Al Centro Einaudi la crisi è oggetto di studio costante. Riprendendo a grandi linee i contenuti di un seminario tenutosi lo scorso 21 settembre, con il 2012 appena iniziato proviamo a ricostruire il passato (questa settimana) e a riflettere sul futuro della crisi (la prossima settimana).

Anno nuovo, crisi vecchia.
Con i tempi che corrono, è forse il migliore augurio che ci si possa fare: la speranza è infatti di non doverne affrontare di nuove.

Da dove arriva la vecchia crisi? Alla fine dell’estate 2007 scoppia come crisi finanziaria ma nel giro di un anno passa, come un virus, all’economia reale: la produzione precipita e la disoccupazione, ovviamente, aumenta. Nel corso del 2009 la crisi inizia a colpire la politica e la stabilità sociale; si paventano le prime difficoltà dei bilanci pubblici ed esplodono le prime proteste di piazza: è crescente la difficoltà di governare, accentuata dal declino del sistema bipartitico, che aumenta le difficoltà di attuazione di qualsiasi politica economica. A proteggere dal collasso il Pil mondiale di quell’anno sono i paesi emergenti, che accusano un rallentamento ma non cedono: recenti elaborazioni dell’IMF World Economic Outlook (settembre 2011) confermano come la crisi e l’impatto sul Pil sia fondamentalmente un problema “occidentale”, con eccezioni positive (Austria, Svezia, Polonia) ma soprattutto con performance brillanti dei cosiddetti “BRICS” (la Russia in tono minore fra questi) e altri paesi emergenti (si v. grafici 1 e 2).

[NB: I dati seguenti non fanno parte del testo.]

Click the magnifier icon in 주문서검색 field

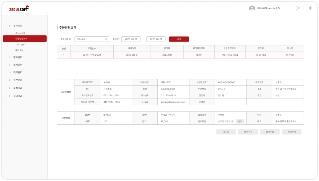click(x=106, y=39)
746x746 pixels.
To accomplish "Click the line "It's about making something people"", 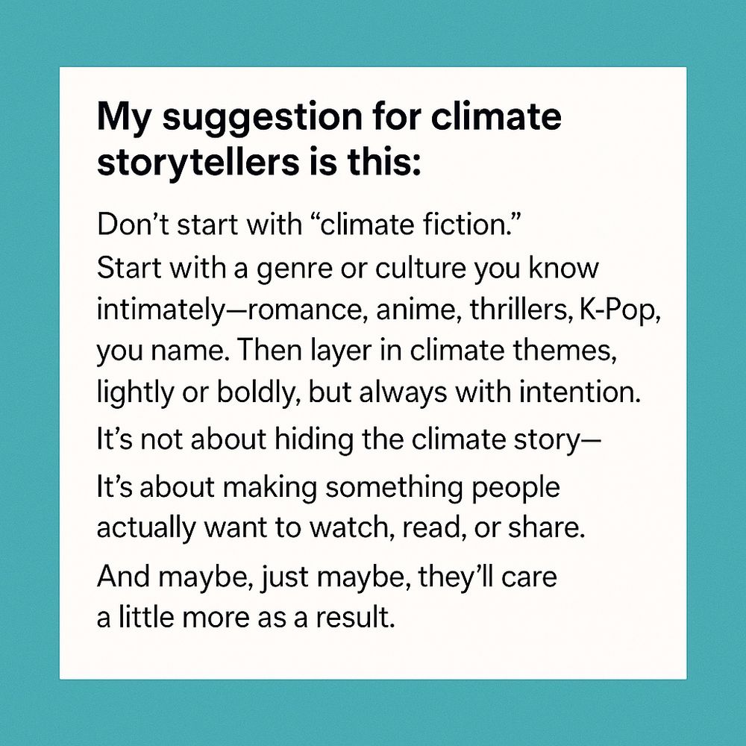I will point(328,489).
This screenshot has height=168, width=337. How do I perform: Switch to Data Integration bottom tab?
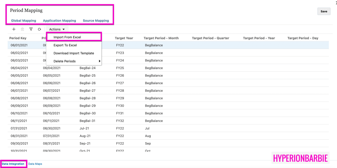tap(13, 164)
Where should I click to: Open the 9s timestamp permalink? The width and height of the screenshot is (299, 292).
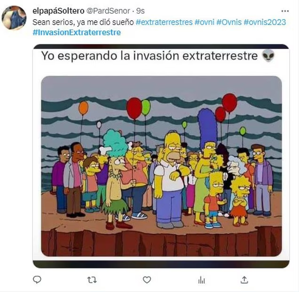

Il mondo pensa di uscirne con un vecchio sistema. Il Paese leader, gli Stati Uniti, devono di fatto stampare moneta per colmare il buco dei capitali finanziari distrutti dalle cadute di Borsa e dai fallimenti e quasi-fallimenti delle banche. La cura viene decisa nel G-20 di Londra (1-2 aprile 2009). Si arriva così alla primavera-estate del 2010, in cui si crede (o si spera) in una ripresa. Ma ci sarà solo una “ripresina” e in alcuni casi, tra cui quello italiano, solo un “rimbalzo” (grafico 2), che non elimina né tensioni politiche né malcontento popolare più generalizzato.